On Prospective and Retroactive Voting in Tanzania
"Anyway, I saw a banner during UKAWA rally in Karatu yesterday, it says "Lowassa kwanza, viwanda baadaye". That is the level of desperation. But it is not the only banner I have seen in these rallies. So it cannot be the only story of this year's election" - SM
"In this sense, for the critical analysts/wasomi who seems to know 'better' than the so-called 'confused electorates', wananchi are desperate because they say "Lowassa kwanza, viwanda baadaye." But the question is, what if they know there will be no 'viwanda first' with the same 'party-state' that 'privatized viwanda' in the first place'? What if wananchi knows better, experientially, than wanazuoni? Aren't we also desperate?" - CC
The slogan 'Lowassa kwanza, viwanda baadaye' (which of course could just as easily read 'Fukuza CCM kwanza, viwanda baadaye') recalls ideas of 'retrospective voting' in political science.
Bernard Manin in his (very good) book The Principles of Representative Government distinguishes between 'prospective' and 'retrospective' voting, which refer to two different possible mechanisms whereby we (as voters) are able to hold our elected representatives to account. Manin argues that only 'retrospective' voting could actually work as a mechanism for enforcing accountability. Here's why.

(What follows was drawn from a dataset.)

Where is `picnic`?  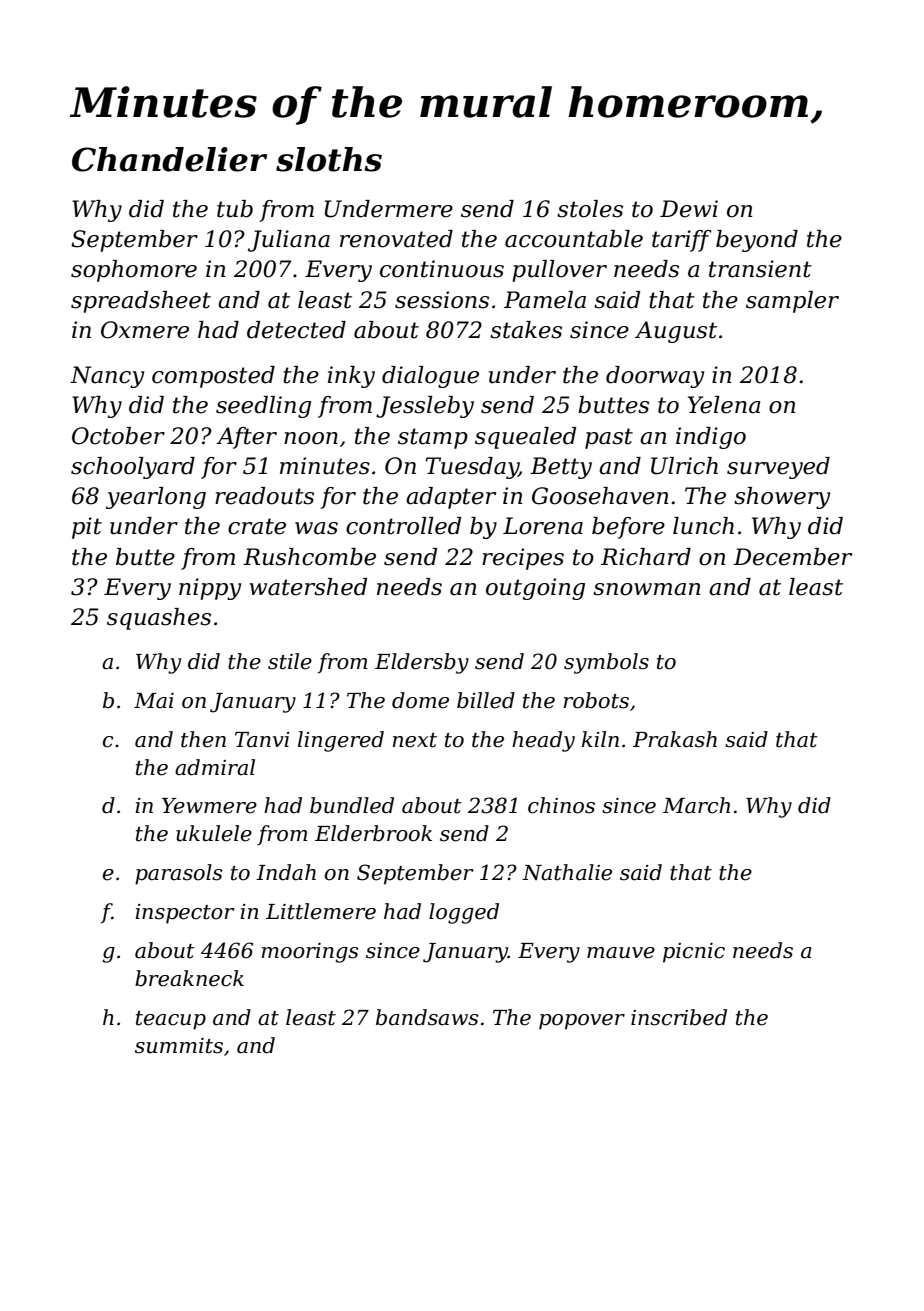
picnic is located at coordinates (694, 953).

If we think of voting as 'prospective', the idea is that we are voting for the candidates/party who we feel articulate the best policies and who we think will perform to our liking once in office. The problem here is that candidates can then promise anything and everything (e.g. they can all just promise 'mabadiliko', however defined). Once in office, nothing actually compels these freshly elected representatives to remain true to their campaign promises. The voters have already given them their votes (prospectively); they have no further power to hold their representatives to account.
Manin goes on to argue that the only accountability mechanism that can (logically at least) work as a basis for influencing representatives' actions operates via 'retrospective' voting, i.e. voting on the record of the incumbent. If elected representatives know/expect that voters will judge them based on how they perform in office, if these representatives anticipate that by going against the desires of the electorate, they will get booted out at the next election, then these same representatives will begin to amend their behaviour to better suit what they believe the electorate wants (and not just offer up cheap promises). The trick is, representatives have to really believe/anticipate that voters will judge them on their record (and not simply continue to give them their vote out of 'loyalty to the party' or whatever).
Now the whole prospective/retrospective thing has spawned a pretty big debate (and there are certainly grounds for questioning Manin's analysis). But on a basic level, what Manin's theory suggests about the upcoming elections (as I read it anyway) is that there is certainly a distinct logic to voting against CCM (even if one doesn't have complete faith in Ukawa as a replacement). The idea would be to show that what representatives do while in power matters, and that the electorate will punish them for going astray.
By forcing a handover in Tanzania, this would encourage politicians (from both CCM and Ukawa) to begin anticipating more keenly how the electorate will respond to their actions while in office. That anticipation then becomes the mechanism by which voters are empowered to hold their representatives to account.
I don't mean this as an endorsement of either CCM or Ukawa. I'm just giving a more long winded/jargon-filled analysis of what [the epigraph above] already put so succinctly.